- **Exercise brief**: Copy out the records below between the lines holding "Switch to the Autoplay tab" and "pyautogui.click(x=658, y=461)", inclusive, with every character unchanged.

Dataset rows:
******
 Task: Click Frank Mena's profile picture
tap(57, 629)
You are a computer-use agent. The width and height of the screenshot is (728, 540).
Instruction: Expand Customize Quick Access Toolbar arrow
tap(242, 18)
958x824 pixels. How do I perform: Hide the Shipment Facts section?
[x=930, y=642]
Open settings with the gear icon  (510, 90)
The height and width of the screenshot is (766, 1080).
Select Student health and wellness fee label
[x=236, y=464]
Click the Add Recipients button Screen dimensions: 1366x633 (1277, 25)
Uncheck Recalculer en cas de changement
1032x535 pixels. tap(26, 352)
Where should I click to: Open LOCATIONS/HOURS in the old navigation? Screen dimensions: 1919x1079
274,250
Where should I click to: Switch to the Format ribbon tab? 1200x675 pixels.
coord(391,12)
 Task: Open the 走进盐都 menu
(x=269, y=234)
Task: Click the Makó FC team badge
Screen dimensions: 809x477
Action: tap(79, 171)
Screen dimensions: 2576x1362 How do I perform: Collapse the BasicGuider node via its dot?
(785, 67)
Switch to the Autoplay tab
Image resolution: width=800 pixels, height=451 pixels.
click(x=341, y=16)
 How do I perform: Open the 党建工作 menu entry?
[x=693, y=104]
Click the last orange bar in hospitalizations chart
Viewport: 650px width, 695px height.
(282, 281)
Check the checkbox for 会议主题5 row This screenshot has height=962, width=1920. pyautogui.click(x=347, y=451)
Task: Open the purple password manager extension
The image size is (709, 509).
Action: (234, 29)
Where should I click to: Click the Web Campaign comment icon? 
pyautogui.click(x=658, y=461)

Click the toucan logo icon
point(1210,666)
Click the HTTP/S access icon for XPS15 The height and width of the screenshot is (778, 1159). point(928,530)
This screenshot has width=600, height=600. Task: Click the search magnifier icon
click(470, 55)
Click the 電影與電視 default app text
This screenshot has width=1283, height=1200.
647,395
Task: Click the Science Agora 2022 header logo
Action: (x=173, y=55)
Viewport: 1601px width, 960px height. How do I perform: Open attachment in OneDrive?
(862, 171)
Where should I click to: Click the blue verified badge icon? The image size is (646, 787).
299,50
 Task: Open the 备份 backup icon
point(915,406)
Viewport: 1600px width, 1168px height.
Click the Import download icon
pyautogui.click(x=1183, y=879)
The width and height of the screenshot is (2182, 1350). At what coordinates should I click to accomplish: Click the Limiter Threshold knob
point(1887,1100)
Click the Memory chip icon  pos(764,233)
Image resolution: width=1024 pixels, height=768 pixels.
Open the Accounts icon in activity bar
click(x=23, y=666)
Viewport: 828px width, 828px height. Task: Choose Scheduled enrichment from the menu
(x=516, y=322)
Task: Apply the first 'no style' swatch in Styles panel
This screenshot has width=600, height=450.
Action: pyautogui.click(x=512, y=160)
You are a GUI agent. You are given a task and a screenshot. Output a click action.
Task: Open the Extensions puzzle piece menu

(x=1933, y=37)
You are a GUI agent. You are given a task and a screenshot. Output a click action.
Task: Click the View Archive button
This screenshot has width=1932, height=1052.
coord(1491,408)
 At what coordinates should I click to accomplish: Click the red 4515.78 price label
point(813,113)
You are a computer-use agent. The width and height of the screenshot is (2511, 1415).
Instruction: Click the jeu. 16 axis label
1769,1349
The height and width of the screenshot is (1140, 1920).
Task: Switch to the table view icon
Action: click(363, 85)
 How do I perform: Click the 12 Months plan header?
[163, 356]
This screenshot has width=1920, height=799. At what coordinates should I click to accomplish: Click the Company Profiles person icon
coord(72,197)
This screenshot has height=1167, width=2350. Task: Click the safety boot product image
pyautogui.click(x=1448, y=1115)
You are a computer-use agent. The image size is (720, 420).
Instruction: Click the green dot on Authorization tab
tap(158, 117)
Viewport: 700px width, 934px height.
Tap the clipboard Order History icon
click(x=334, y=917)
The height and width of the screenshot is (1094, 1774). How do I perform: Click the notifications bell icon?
******
- **Output of the exercise**:
Switch to the Autoplay tab
Image resolution: width=800 pixels, height=451 pixels.
click(x=341, y=16)
 How do I perform: Open the 党建工作 menu entry?
[x=693, y=104]
Click the last orange bar in hospitalizations chart
Viewport: 650px width, 695px height.
(282, 281)
Check the checkbox for 会议主题5 row This screenshot has height=962, width=1920. pyautogui.click(x=347, y=451)
Task: Open the purple password manager extension
The image size is (709, 509).
Action: (234, 29)
Where should I click to: Click the Web Campaign comment icon? 
pyautogui.click(x=658, y=461)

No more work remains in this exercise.